Archie Griffin – 1974
Archie Griffin won the 1974 Heisman by a landslide vote. When the numbers were counted, he beat Anthony Davis by more than 1,100 points. The victory is one of the most lopsided in the history of the award.
To earn such a dominant victory, Griffin needed to put together an even more dominant season. He finished the year with 1,695 yards and 12 touchdowns. And in every game he played, he ran for more than 111 yards. That’s just videogame like!
Joe Bellino – 1960
Joe Bellino scored 18 touchdowns for Navy in 1960 for a dominant Heisman win. An undersized player, Bellino played with the passion of a bull. This despite being only 5’9″ and 181 pounds.
Bellino did it all for Navy. He was a running back, a wide receiver, a quarterback, and a punt returner. Navy lost the Orange Bowl, but the story of how Joe Bellino led the rag tag group of men to a 9-1 record has lived on well beyond the box score.
Troy Smith – 2006
Troy Smith had an all-time great college season for Ohio Stat in 2006 on his way to winning the Heisman. He threw 30 touchdown passes and five interceptions. On the ground he added five more touchdowns. Most importantly, he always played his best games against major opponents.

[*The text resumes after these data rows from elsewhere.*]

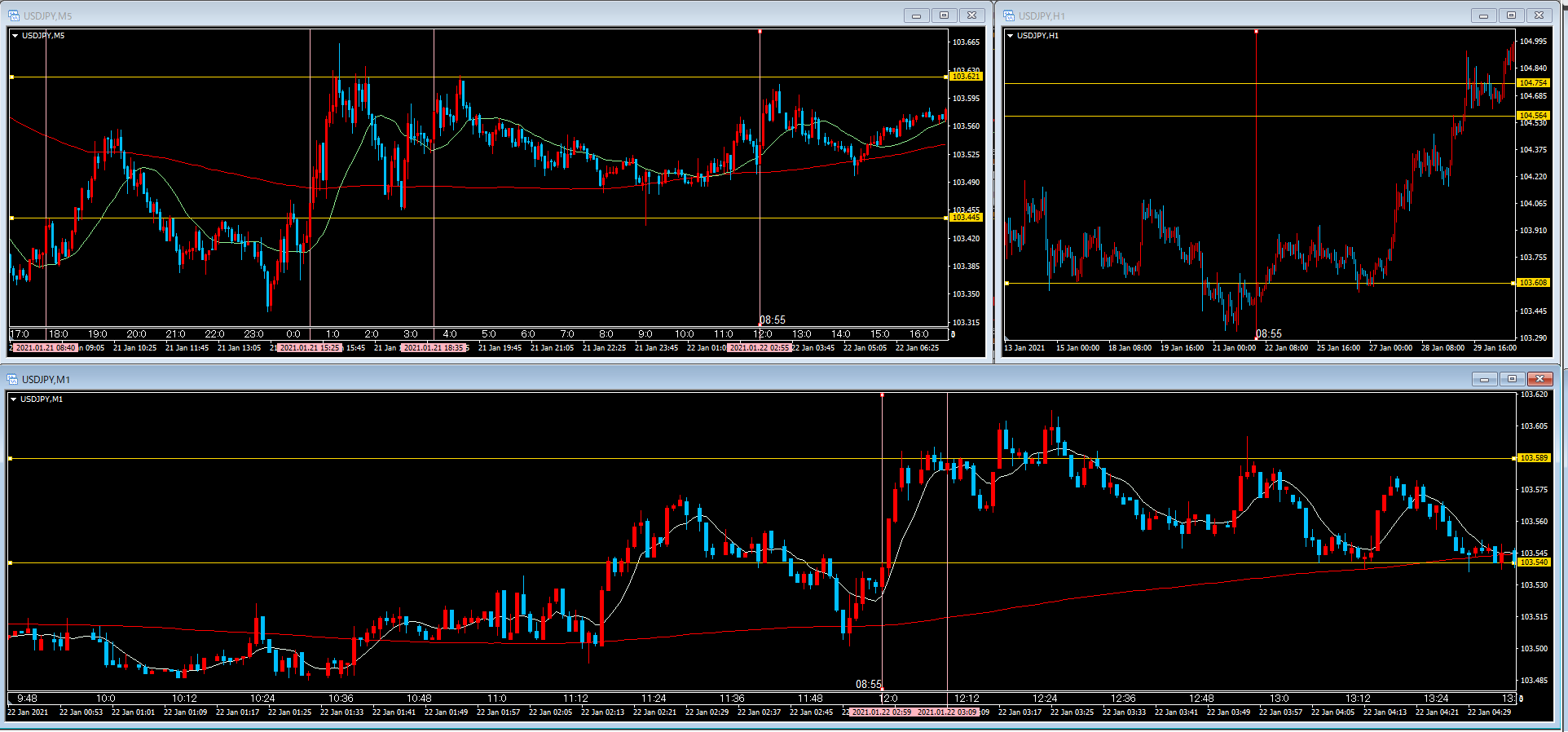Image resolution: width=1568 pixels, height=732 pixels.
Task: Activate the USDJPY,M5 window title bar
Action: coord(407,15)
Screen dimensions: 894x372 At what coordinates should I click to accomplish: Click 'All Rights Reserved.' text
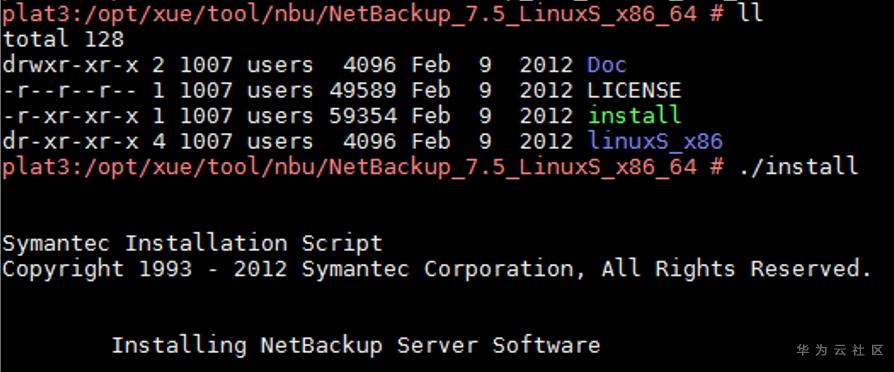point(736,269)
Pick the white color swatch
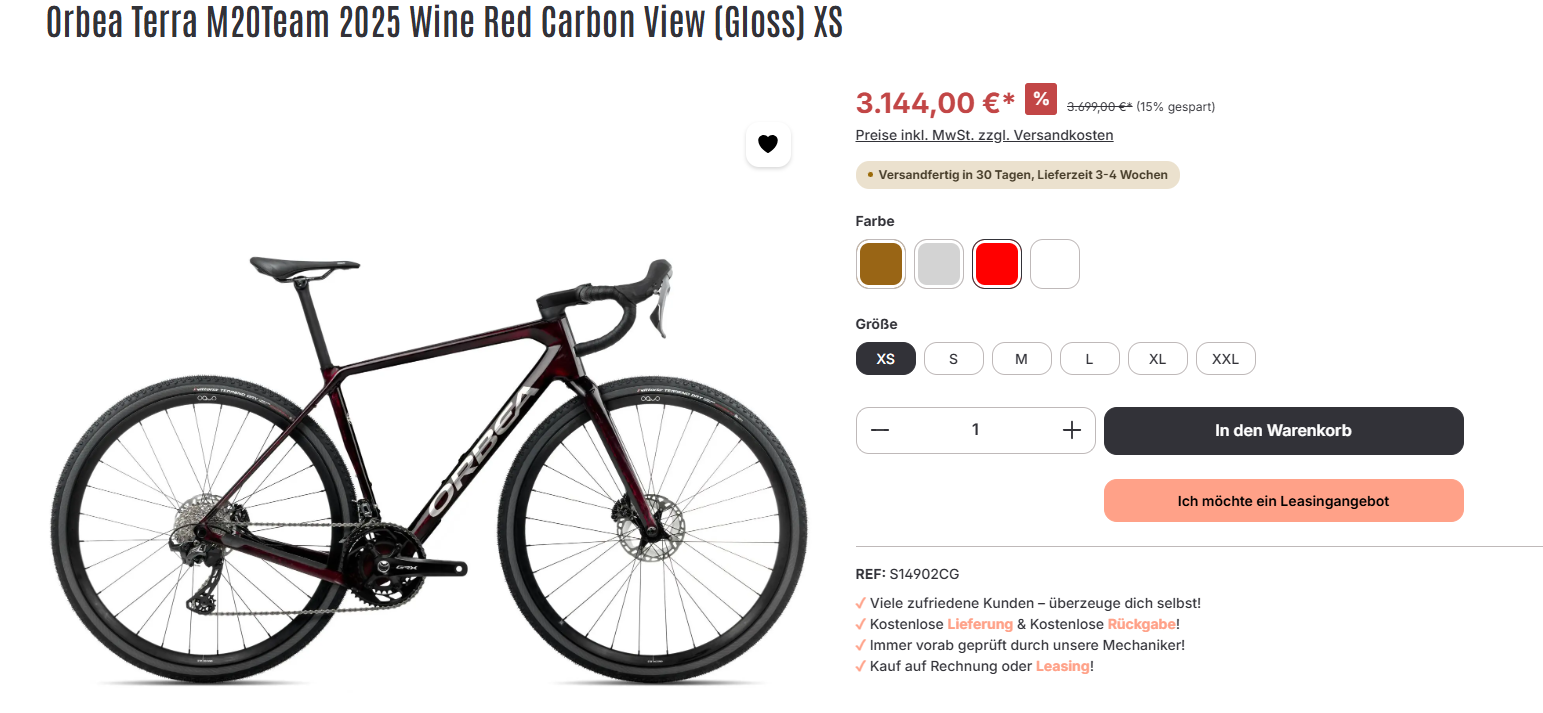Viewport: 1543px width, 713px height. tap(1055, 264)
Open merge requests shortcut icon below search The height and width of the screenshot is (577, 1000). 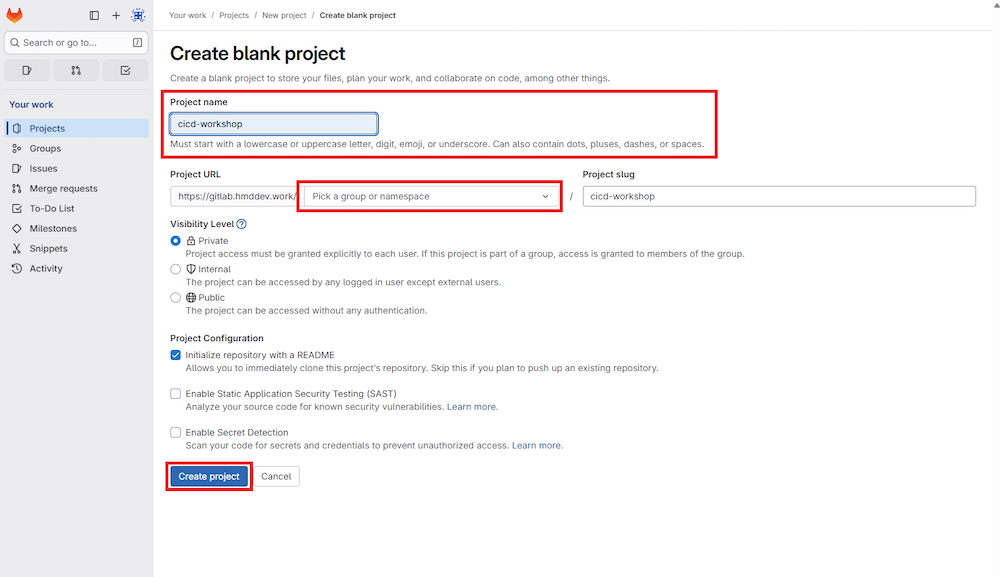(x=75, y=70)
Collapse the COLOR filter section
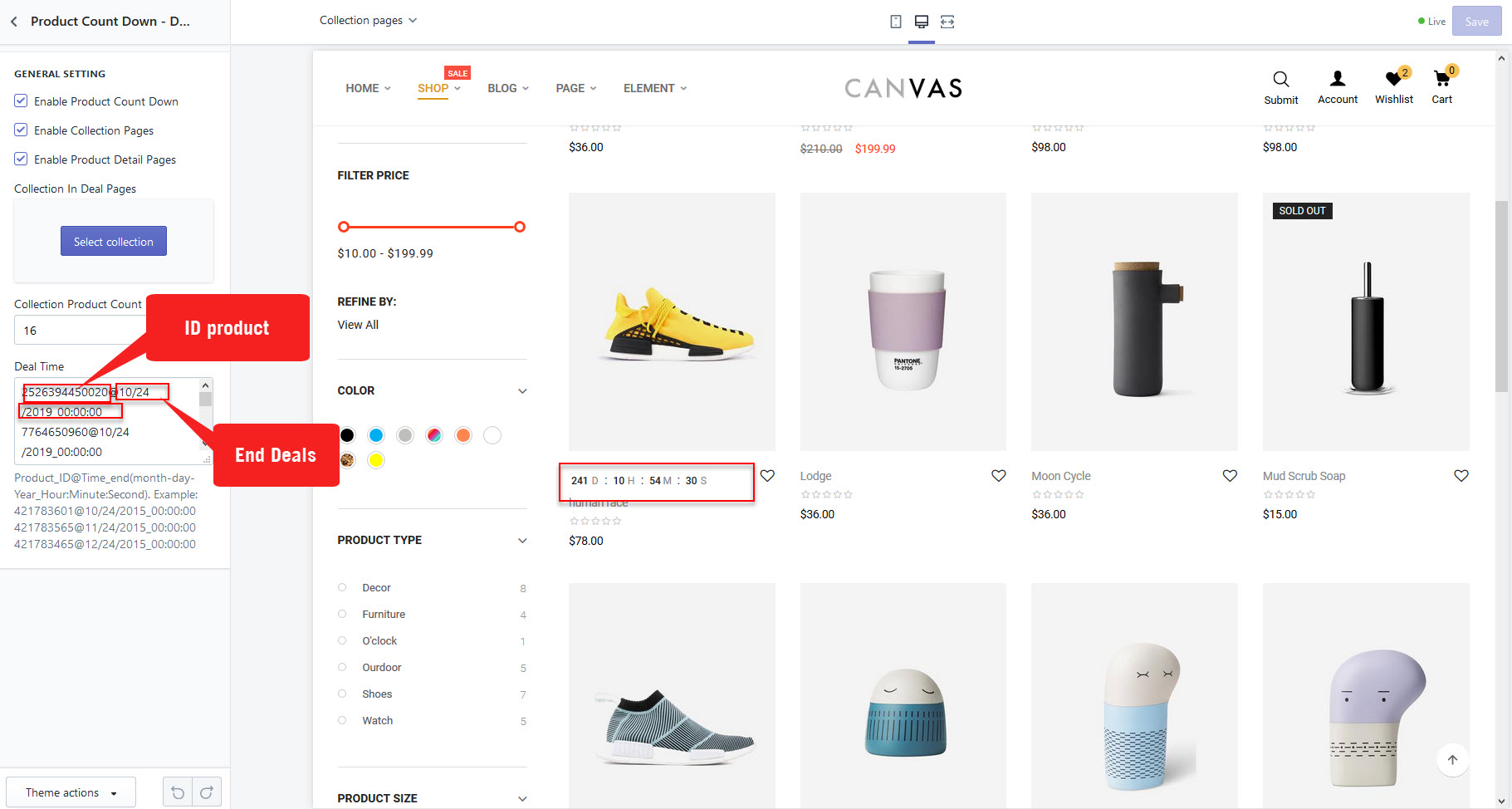 pyautogui.click(x=522, y=391)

His Heisman win was lopsided. No one questioned that he was the best player in college football. In the NFL, he sunk more than he swam, jumping around from team to team playing inconsistently from start to start.
Charlie Ward – 1993
Charlie Ward is one of the more interesting Heisman winners on this list. Considered undersized as a quarterback, he led Florida State to the National Title game in 1993. To get the team there, he completed 70 percent of his passes.
When it came time to enter the NFL, Ward made it clear he would only play if he was drafted in the first round. After being told he wasn’t a first round talent, he elected to play in the NBA.
Robert Griffin III – 2011
Robert Griffin III had a brilliant NCAA career. If anyone thought they had a chance of beating him out for the Heisman in 2011, they had never seen him play. He was the ultimate college quarterback; a deadly accurate arm and legs that could breakaway for a touchdown at any second.
When his time came to enter the NFL, he won rookie of the year and lead Washington to the playoffs. Then his body began to breakdown, relegating him to a career as a backup.
Tim Brown – 1987
Tim Brown put Notre Dame back on the college football map in the late 1980s. The legendary wide receiver played for some lower end teams, but made high school players see the school as a hot spot destination.
It’s no wonder Brown became a stud in the NFL. Playing for the Oakland Raiders, Brown never had the best QBs throwing to him, but he always made the most of it. Also, near the end of his career he got to play opposite Jerry Rice, which is pretty cool.